If $Δ_r=\begin{vmatrix}r&x&\frac{n (n+1)}{2}\\2r-1&y&n^2\\3r-2&z&\frac{n (3n-1)}{2}\end{vmatrix}$, then $\sum\limits_{r=1}^{n}Δ_r$ is equal to

0

We know that

$\begin{vmatrix}a_1&x&p\\a_2&y&q\\a_3&z&r\end{vmatrix}+\begin{vmatrix}b_2&x&p\\b_2&y&q\\b_3&z&r\end{vmatrix}+\begin{vmatrix}c_2&x&p\\c_2&y&q\\c_3&z&r\end{vmatrix}=\begin{vmatrix}a_1+b_1+c_1&x&p\\a_2+b_2+c_2&y&q\\a_3+b_3+c_3&z&r\end{vmatrix}$

i.e. the sum of the determinants having all columns (or rows) identical except a specific column (or row), say first, is a determinant whose first column (or row) is the sum of the corresponding elements of first columns of various determinants and the remaining columns (or rows) remain same.
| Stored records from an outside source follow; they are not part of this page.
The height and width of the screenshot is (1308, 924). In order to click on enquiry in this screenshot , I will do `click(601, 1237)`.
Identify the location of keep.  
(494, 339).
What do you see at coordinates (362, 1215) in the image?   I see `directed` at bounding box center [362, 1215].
Using this property, we have

$\sum\limits_{r=1}^{n}Δ_r=\begin{vmatrix}\sum\limits_{r=1}^{n}r&x&\frac{n (n+1)}{2}\\\sum\limits_{r=1}^{n}(2r-1)&y&n^2\\\sum\limits_{r=1}^{n}(3r-2)&z&\frac{n (3n-1)}{2}\end{vmatrix}$

Now,

$\sum\limits_{r=1}^{n}r=1+2+...+n=\frac{n (n+1)}{2}$

$\sum\limits_{r=1}^{n}(2r-1)=1+3+5+...+(2n-1)=\frac{n}{2}\{1+(2n-1)\}=n^2$

and,

$\sum\limits_{r=1}^{n}(3r-2)=\frac{n}{2}[1+(3n-2)]=\frac{n (3n-1)}{2}$

$∴\sum\limits_{r=1}^{n}Δ_r=\begin{vmatrix}\frac{n (n+1)}{2}&x&\frac{n (n+1)}{2}\\n^2&y&n^2\\\frac{n (3n-1)}{2}&z&\frac{n (3n-1)}{2}\end{vmatrix}=0$   [∵ $C_1$ and $C_3$ are identical]